[start Supplied material]
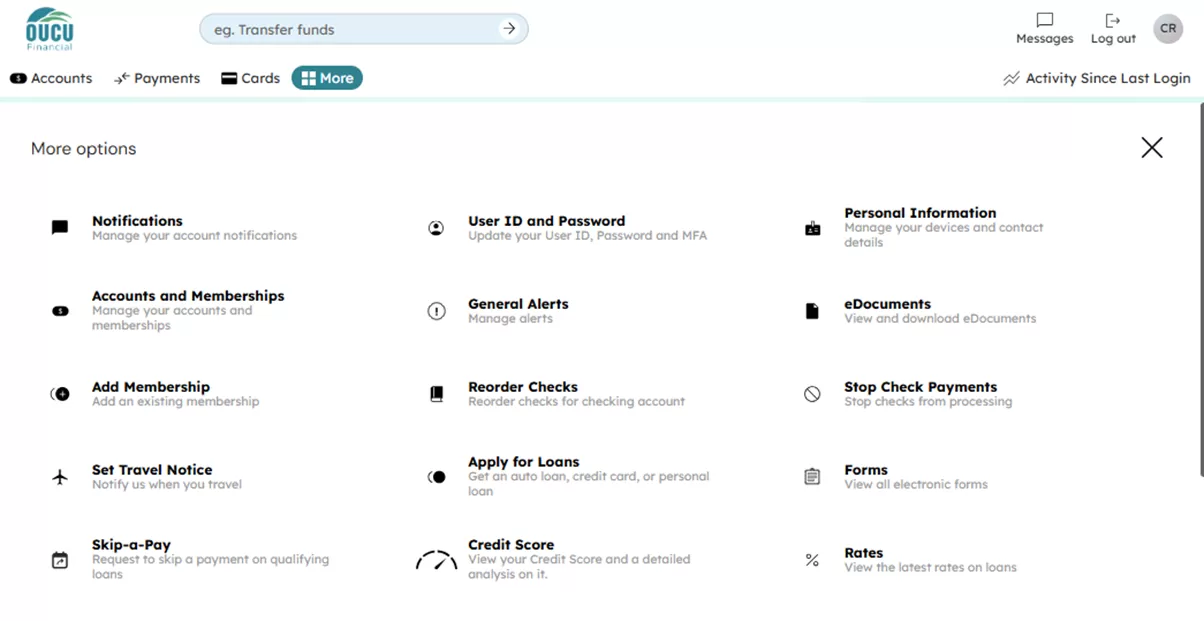Click the Log out button
The width and height of the screenshot is (1204, 621).
pos(1113,29)
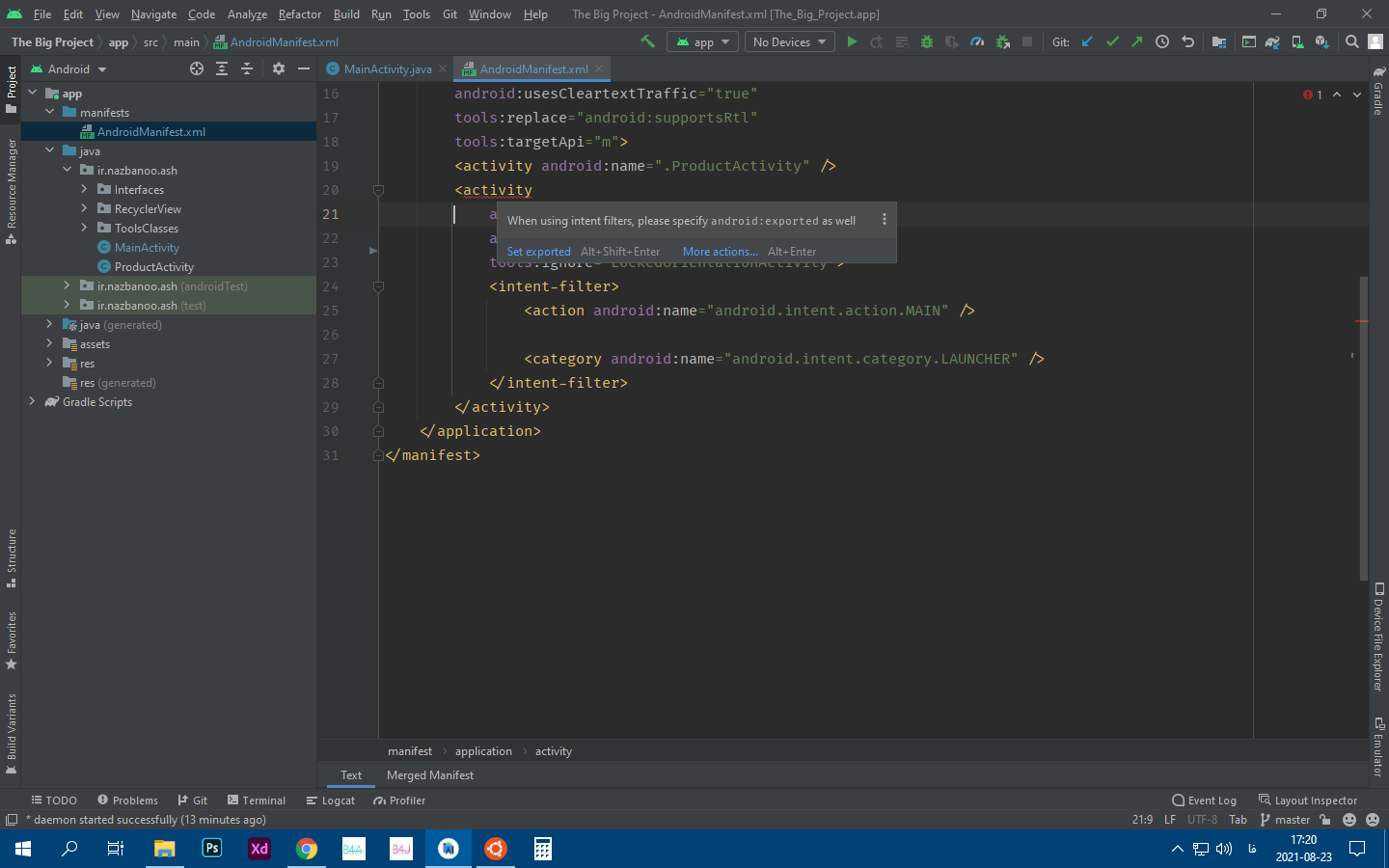Click Set exported in the warning popup
This screenshot has width=1389, height=868.
coord(538,251)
[end Supplied material]
**Given exercise:** Copy the records above word for word, leaving out the pictures.

**Solution for this task:**
Click the Log out button
The width and height of the screenshot is (1204, 621).
pos(1113,29)
Click Set exported in the warning popup
This screenshot has width=1389, height=868.
coord(538,251)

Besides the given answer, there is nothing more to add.